I recently starting brewing more and more lagers and I’m running into a storage quandry. I keg all of my beers and counterpressure fill to bottles for parties and competitions. I want to age some of my bigger beers (doppelbock, dunkel, etc.) to see how the flavors develop over 6 months to a year. I could keep the beer in kegs but I only have so much cold space. Would bottling the beers to, keep 4-6 of each kind on hand in the fridge, cause them to age differently than they would in the keg? My main concern is that sediment will accumulate in each bottle and then be roused if I were to enter into any competitions.

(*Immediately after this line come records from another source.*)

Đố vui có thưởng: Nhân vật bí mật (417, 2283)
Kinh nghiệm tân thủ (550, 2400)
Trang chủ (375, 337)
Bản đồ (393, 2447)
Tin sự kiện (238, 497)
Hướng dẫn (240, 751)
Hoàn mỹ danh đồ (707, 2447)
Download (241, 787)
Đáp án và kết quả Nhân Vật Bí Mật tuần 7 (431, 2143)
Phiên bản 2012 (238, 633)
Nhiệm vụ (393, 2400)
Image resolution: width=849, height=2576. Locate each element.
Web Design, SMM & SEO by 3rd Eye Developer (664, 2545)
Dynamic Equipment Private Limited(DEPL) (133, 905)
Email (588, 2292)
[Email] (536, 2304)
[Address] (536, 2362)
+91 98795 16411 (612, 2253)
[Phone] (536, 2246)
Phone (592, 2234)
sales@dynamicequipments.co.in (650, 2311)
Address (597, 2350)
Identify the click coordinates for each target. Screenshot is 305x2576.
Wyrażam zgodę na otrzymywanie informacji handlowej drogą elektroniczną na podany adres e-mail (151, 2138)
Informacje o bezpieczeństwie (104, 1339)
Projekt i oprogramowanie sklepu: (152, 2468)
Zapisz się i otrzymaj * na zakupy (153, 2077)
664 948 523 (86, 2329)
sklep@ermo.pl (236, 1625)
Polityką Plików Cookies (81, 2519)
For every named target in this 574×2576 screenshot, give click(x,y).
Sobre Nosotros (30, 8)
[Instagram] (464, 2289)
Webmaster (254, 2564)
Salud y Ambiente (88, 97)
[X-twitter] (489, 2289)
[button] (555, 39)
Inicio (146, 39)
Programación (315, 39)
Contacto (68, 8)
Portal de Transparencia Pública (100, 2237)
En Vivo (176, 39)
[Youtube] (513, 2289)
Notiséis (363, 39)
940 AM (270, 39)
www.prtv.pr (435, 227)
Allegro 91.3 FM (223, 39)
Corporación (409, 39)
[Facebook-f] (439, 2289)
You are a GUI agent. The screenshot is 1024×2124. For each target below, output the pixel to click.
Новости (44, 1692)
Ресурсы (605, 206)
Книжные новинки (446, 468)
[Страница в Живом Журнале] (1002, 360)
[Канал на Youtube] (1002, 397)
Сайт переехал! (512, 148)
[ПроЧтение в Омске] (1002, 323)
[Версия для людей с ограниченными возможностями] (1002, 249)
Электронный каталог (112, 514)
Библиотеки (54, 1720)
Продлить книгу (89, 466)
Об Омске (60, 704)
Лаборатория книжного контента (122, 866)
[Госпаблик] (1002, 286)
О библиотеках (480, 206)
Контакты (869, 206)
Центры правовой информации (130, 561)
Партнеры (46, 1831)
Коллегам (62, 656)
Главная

I think that would be fine. I don’t find a lot of sediment in bottles filled from a keg. That being said, it’s also fine to leave it in the keg it doesn’t need to be cold, just not hot.
Either way would work fine and it would depend on your storage capability, I would assume a few bottles is easier than full kegs:) The cold storage will yield you a crystal clear beer over less time than cellar temps or above but either way is fine.
If the beer is clear going into the bottles, there is no reason it won’t be equally clear, or clearer coming out.
Thanks everyone for the advice. I’m going to bottle finish up the rest of my Doppelbock (tastes great) but bottle a few before it’s totally gone. I’ll throw those in the back of the fridge and forget about them.